The ab initio method is used for predicting eukaryotic promoters and regulatory elements that also relies on searching the input sequences for matching of consensus patterns of known promoters and regulatory elements. The consensus patterns are obtained from experimentally determined DNA binding sites which are compiled into profiles and stored in a database for scanning an unknown sequence to find similar conserved patterns. However, this approach has to create a very high rate of false positives due to nonspecific matches with the short sequence patterns. Furthermore, because of the high variability of transcription factor binding sites, the simple sequence matching often misses true promoter sites, creating false negatives. To increase the specificity of prediction, a unique feature of eukaryotic promoter is applied, which is the presence of CpG islands. It is known that many vertebrate genes are specified by a high density of CG dinucleotides near to the promoter region overlapping the transcription start site. By identifying the CpG islands, promoters can be traced on the instant upstream region from the islands. By joining CpG islands and other promoter signals, the accuracy of prediction can be improved. Certain programs have been developed based on the combined features to predict the transcription start sites in particular. The start of eukaryotic transcription needs cooperation of a large number of transcription factors. Cooperativity means that the promoter regions tend to contain a high density of protein-binding sites. Thus, finding a cluster of transcription factor binding sites often increases the probability of individual binding site prediction.
CpGProD is a web-based program that finds promoters having a high density of CpG islands in mammalian genomic sequences. It calculates moving averages of GC% and CpG ratios over a window of a certain size. When the values are above a certain threshold, the region is identified as a CpG island.
Eponine is a web-based program that finds transcription start sites based on a series of preconstructed PSSMs of certain regulatory sites, such as the TATA box, the CCAAT box, and CpG islands. The query sequence from a mammalian source is scanned through the PSSMs. The sequence stretches with high-score matching to all the PSSMs, as well as matching of the spacing between the elements, are declared transcription start sites. A Bayesian method is also used in decision making.
Cluster-Buster is an HMM-based, web-based program discovered to find clusters of regulatory binding sites. It works by detecting a region of high concentration of known transcription factor binding sites and regulatory motifs. A query sequence is scanned with a window size of 1 kb for putative regulatory motifs using motif HMMs. If multiple motifs are detected within a window, a positive score is assigned to each motif found. The total score of the window is the sum of each motif score subtracting a gap penalty, which is proportional to the distances between motifs.
FirstEF is a web-based program known as First exon finder that finds promoters for human DNA.

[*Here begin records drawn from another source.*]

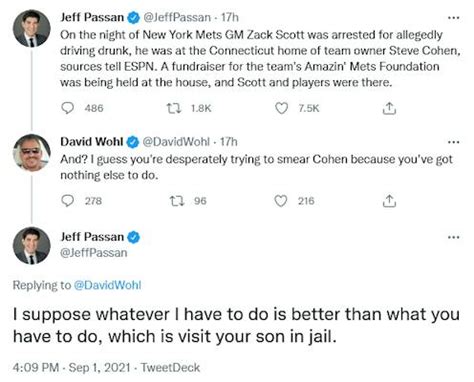Share Jeff Passan's first tweet
The height and width of the screenshot is (382, 474).
point(389,108)
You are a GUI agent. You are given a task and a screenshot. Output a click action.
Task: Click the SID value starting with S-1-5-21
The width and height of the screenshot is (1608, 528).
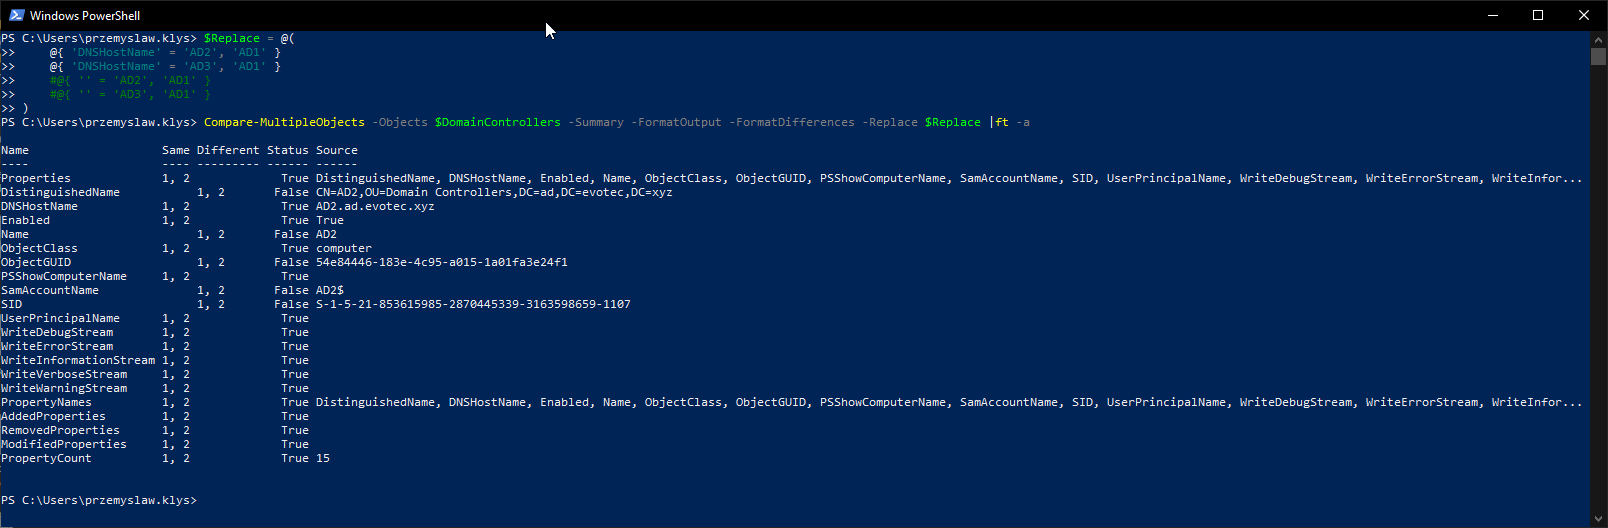click(473, 304)
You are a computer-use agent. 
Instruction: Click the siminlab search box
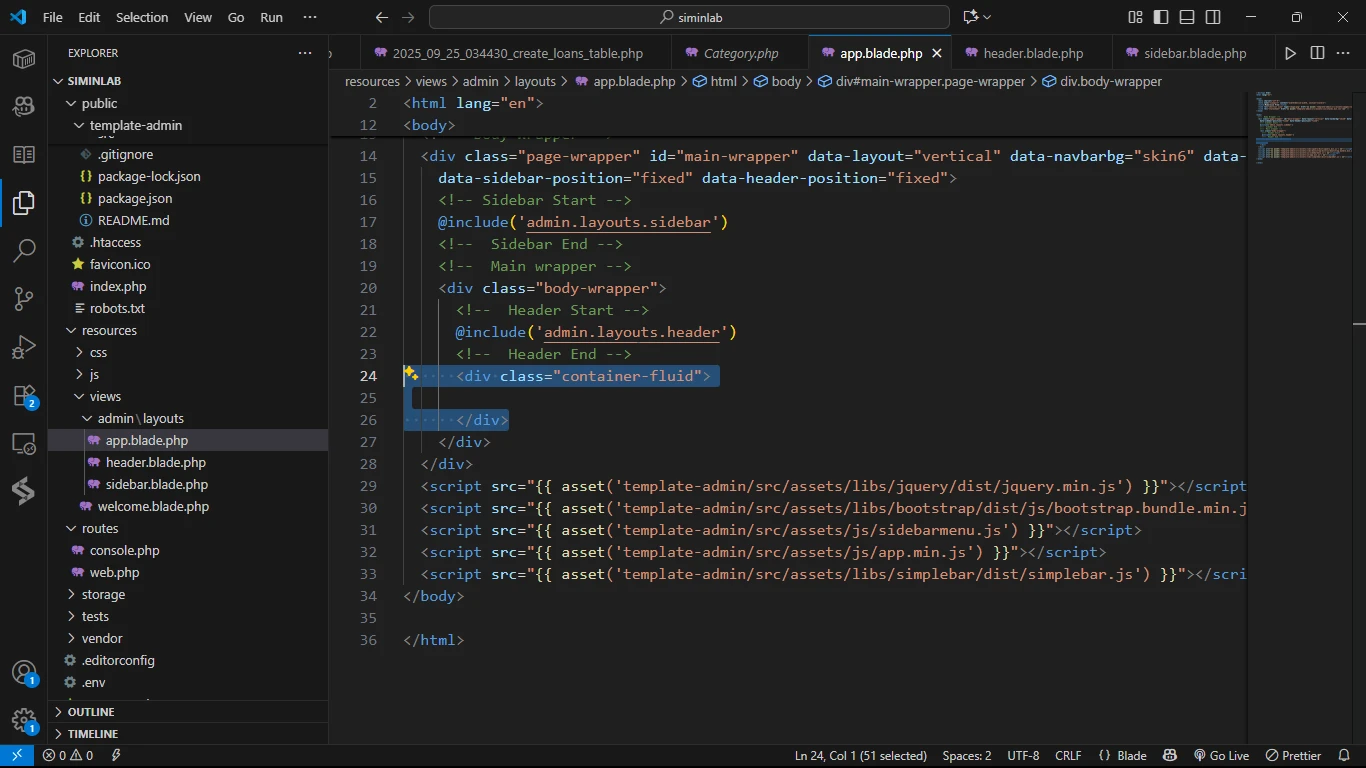coord(689,17)
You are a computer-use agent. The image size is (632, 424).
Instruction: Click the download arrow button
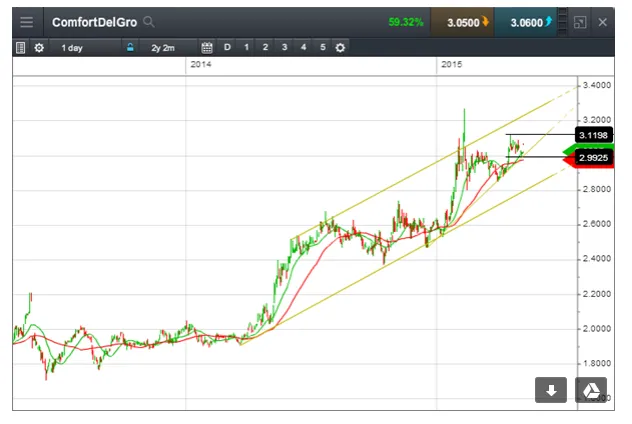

McPromoter is a web-based program that applies a neural network to make promoter predictions. It has a unique promoter model containing six scoring segments. The program scans a window of 300 bases for the likelihoods of being in each of the coding, noncoding, and promoter regions. The input for the neural network includes parameters for sequence physical properties, such as DNA bendability, plus signals such as the TATA box, initiator box, and CpG islands. The hidden layer combines all the features to derive an overall likelihood for a site being a promoter.
TSSW is a web based program that identifies promoter sequences from non-promoter sequences on the basis of a combination of unique content information such as hexamer/trimer frequencies and signal information such as the TATA box in the promoter region. CONPRO is a web-based program that implements a consensus method to find promoter elements for human DNA.